Fritz Schumacher was calling you and I to examine ourselves in the quest that leads to what Buddhists call “right action”.
Schumacher authored three seminal books in the 1970’s: 1) Small is Beautiful: Economics as if People Mattered 2) Good Work, and 3) A Guide for the Perplexed.
He helped form organizations like Practical Action and the Soil Association. They advocate for the development of human scaled and decentralized appropriate use of technology. Today Schumacher’s work is considered a cornerstone of sustainability.
Listen to how Schumacher illustrated within a Christian context the commonly held belief that many people have in ever increasing wealth and economic growth:
“In the beautiful hills of Surrey, where I live, you can go for walks, and even on a Sunday you never meet anybody, though you may hear the distant roar of traffic down to the coast. And the story goes that an economist went there for a Sunday-afternoon walk, and he met none else than God Almighty, which gave him a bit of a shock, and he didn’t know what to say.
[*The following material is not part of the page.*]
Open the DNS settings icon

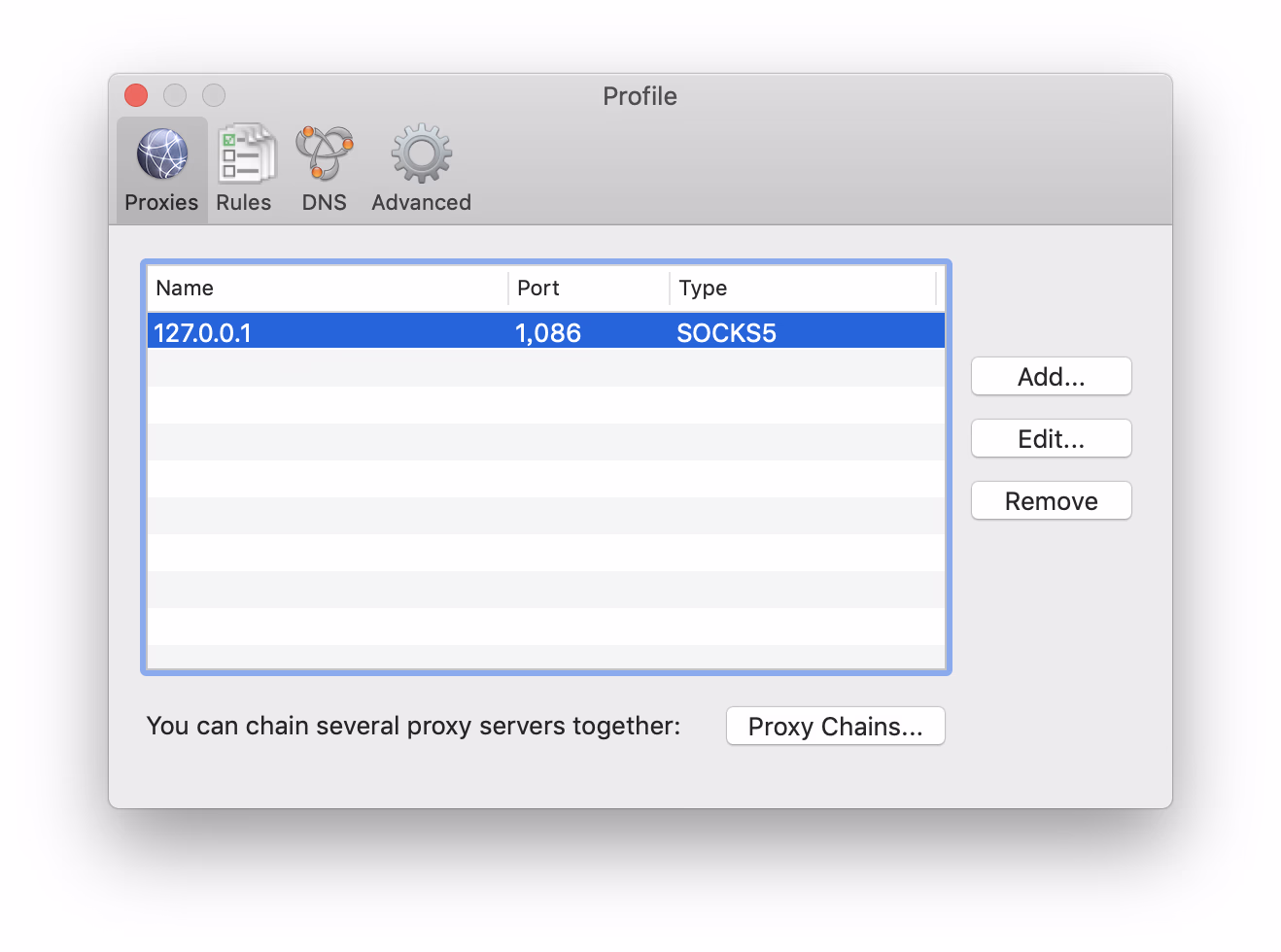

He remembered that as a little boy he had been told that what a thousand years to us is but a minute to the Lord. And he asked God “Is this so?” and the Lord said, “Yes, this is quite so.”
By that time he had recovered his composure, and he said to God, “Then perhaps it may also be true that what is a million pounds (or dollars) to us is only a penny for you.” And the Lord said, “Yes, that is quite true.” And he said, “Well, Lord, give me one of those pennies.” The Lord said, “Certainly, my dear lad. I don’t happen to have it on me, but just wait a minute while I fetch it.”
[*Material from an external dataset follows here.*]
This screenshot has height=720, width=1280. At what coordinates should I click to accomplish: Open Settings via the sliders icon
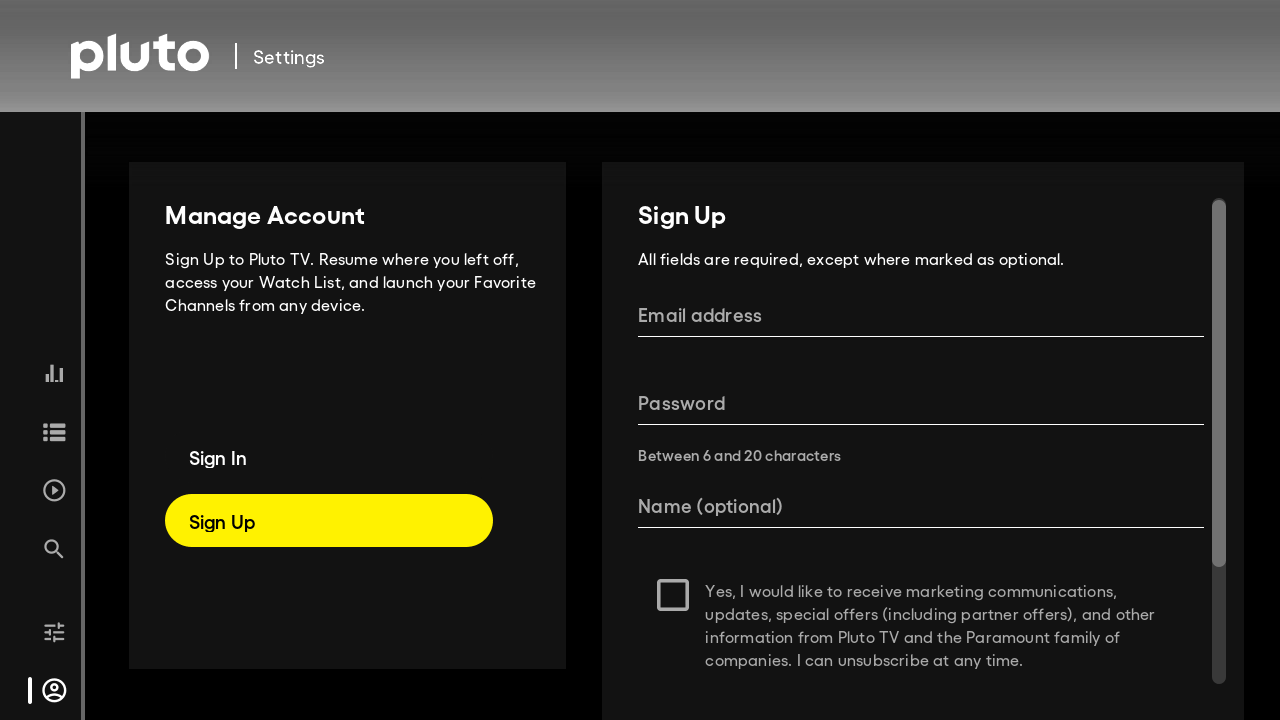[x=53, y=631]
… And so it is with the salvation expected from the growth of GDP – just wait another minute and we shall be rich and happy. This notion is becoming increasingly questionable.” page 124 – Good Work
Many of you know another person I look to for inspiration is Thomas Merton (1916-1968). His sage wisdom brings me a sober in depth reminder:
“My successes are not my own. The way to them was prepared by others. The fruit of my labours is not my own, for I am preparing the way for the achievements of another. Nor are my failures my own. They may spring from the failure of another, but they are also compensated for by another’s achievement.
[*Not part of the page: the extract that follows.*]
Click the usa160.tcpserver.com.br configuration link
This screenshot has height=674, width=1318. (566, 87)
Therefore, the meaning of my life is not to be looked for merely in the sum total of my own achievements. It is seen only in the complete integration of my achievements and failures with the achievements and failures of my own generation, my own society and time.”
In short – we’re in this world together.
photo of the Himalayas 1968 – also by Thomas Merton
Merton and Schumacher were kindred spirits – two gentle giants of their age.
Downtown San Francisco – May 23, 2010 b.witzel photo
There are poor societies which have too little; but where is the rich society that says: ‘Halt. We have enough’? – E.F. Schumacher
This brings me to the essence of this reflection.
Recently you may have heard about 16 year old Greta Thunberg from Sweden. She has helped begin a climate strike movement of students that happens every Friday throughout many cities of the world. Yesterday, April 17, Greta met Pope Francis briefly saying to him “Thank you for standing up for the climate and speaking the truth. It means a lot.” The pope smiled back broadly and responded “God bless you, continue to work, continue. Go along, go ahead.”
I recommend you listen to Greta speaking here. It is both heart breaking and inspiring to listen to Greta with such desperation and incredible will as she calls for elders to “act your age” in regards to Climate Change.
The list of solutions to reduce climate change is large and Greta wants us to act in every way possible and to act now. As Fritz Schumacher reminded us:
“It’s amazing how much theory we can do without when the work actually begins.”
The many positive actions we make are unique to our different situations and locale. Small things make a difference too. How about recycling with a local thrift store and Craigs List? Or ride a bicycle and eat less red meat which have much smaller carbon footprints.
Recently I heard that one of the most radical things a person can do in this day and age of climate change is to stay close to home. Simply, rediscover the beauty and wonders of our own back yards.
If we need to visit family who live a distance away or we really want to travel we can buy carbon credits or invest in NGO’s like KIVA. This is a direct action towards creating wellbeing and reducing global Greenhouse Gas Emissions.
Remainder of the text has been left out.